__Task prompt__: Would you reproduce the entries exactly, including every line?

[Records excerpted from a collection]
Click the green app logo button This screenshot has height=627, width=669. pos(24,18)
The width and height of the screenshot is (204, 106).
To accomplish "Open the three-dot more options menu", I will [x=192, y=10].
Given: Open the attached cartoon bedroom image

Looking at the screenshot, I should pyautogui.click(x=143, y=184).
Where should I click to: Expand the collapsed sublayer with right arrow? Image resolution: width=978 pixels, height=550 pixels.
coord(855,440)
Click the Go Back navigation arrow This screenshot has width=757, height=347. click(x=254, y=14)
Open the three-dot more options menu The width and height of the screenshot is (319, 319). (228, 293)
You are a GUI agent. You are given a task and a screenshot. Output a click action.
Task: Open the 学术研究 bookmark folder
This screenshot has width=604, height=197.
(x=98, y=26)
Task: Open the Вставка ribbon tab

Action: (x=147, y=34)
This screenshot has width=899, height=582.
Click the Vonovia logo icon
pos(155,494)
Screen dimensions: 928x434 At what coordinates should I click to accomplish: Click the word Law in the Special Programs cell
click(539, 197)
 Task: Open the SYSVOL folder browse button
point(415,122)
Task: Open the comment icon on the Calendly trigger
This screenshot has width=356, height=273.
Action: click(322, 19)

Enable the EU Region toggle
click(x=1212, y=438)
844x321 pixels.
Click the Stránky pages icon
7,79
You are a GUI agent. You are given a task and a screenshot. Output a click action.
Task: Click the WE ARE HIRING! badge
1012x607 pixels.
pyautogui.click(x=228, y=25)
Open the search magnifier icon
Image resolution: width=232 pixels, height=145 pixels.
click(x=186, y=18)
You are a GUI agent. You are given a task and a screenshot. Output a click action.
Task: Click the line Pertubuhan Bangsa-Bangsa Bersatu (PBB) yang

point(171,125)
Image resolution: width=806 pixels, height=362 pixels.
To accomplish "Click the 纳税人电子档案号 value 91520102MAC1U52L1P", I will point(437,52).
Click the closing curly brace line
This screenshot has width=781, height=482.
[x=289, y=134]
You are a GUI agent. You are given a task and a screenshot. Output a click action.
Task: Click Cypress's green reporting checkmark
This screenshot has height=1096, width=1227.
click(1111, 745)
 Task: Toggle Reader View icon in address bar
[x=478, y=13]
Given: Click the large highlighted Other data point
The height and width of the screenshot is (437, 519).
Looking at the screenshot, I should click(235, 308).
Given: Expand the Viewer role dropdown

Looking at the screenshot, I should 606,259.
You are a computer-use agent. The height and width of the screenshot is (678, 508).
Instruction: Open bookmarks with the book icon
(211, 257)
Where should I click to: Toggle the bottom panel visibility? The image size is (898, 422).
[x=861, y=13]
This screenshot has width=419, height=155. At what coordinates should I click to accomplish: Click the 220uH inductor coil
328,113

__Task solution__:
Click the green app logo button This screenshot has height=627, width=669. pos(24,18)
The width and height of the screenshot is (204, 106).
To accomplish "Open the three-dot more options menu", I will [x=192, y=10].
Given: Open the attached cartoon bedroom image

Looking at the screenshot, I should pyautogui.click(x=143, y=184).
Where should I click to: Expand the collapsed sublayer with right arrow? Image resolution: width=978 pixels, height=550 pixels.
coord(855,440)
Click the Go Back navigation arrow This screenshot has width=757, height=347. click(x=254, y=14)
Open the three-dot more options menu The width and height of the screenshot is (319, 319). (228, 293)
You are a GUI agent. You are given a task and a screenshot. Output a click action.
Task: Open the 学术研究 bookmark folder
This screenshot has width=604, height=197.
(x=98, y=26)
Task: Open the Вставка ribbon tab

Action: (x=147, y=34)
This screenshot has width=899, height=582.
Click the Vonovia logo icon
pos(155,494)
Screen dimensions: 928x434 At what coordinates should I click to accomplish: Click the word Law in the Special Programs cell
click(539, 197)
 Task: Open the SYSVOL folder browse button
point(415,122)
Task: Open the comment icon on the Calendly trigger
This screenshot has width=356, height=273.
Action: click(322, 19)

Enable the EU Region toggle
click(x=1212, y=438)
844x321 pixels.
Click the Stránky pages icon
7,79
You are a GUI agent. You are given a task and a screenshot. Output a click action.
Task: Click the WE ARE HIRING! badge
1012x607 pixels.
pyautogui.click(x=228, y=25)
Open the search magnifier icon
Image resolution: width=232 pixels, height=145 pixels.
click(x=186, y=18)
You are a GUI agent. You are given a task and a screenshot. Output a click action.
Task: Click the line Pertubuhan Bangsa-Bangsa Bersatu (PBB) yang

point(171,125)
Image resolution: width=806 pixels, height=362 pixels.
To accomplish "Click the 纳税人电子档案号 value 91520102MAC1U52L1P", I will point(437,52).
Click the closing curly brace line
This screenshot has width=781, height=482.
[x=289, y=134]
You are a GUI agent. You are given a task and a screenshot. Output a click action.
Task: Click Cypress's green reporting checkmark
This screenshot has height=1096, width=1227.
click(1111, 745)
 Task: Toggle Reader View icon in address bar
[x=478, y=13]
Given: Click the large highlighted Other data point
The height and width of the screenshot is (437, 519).
Looking at the screenshot, I should click(235, 308).
Given: Expand the Viewer role dropdown

Looking at the screenshot, I should 606,259.
You are a computer-use agent. The height and width of the screenshot is (678, 508).
Instruction: Open bookmarks with the book icon
(211, 257)
Where should I click to: Toggle the bottom panel visibility? The image size is (898, 422).
[x=861, y=13]
This screenshot has width=419, height=155. At what coordinates should I click to accomplish: Click the 220uH inductor coil
328,113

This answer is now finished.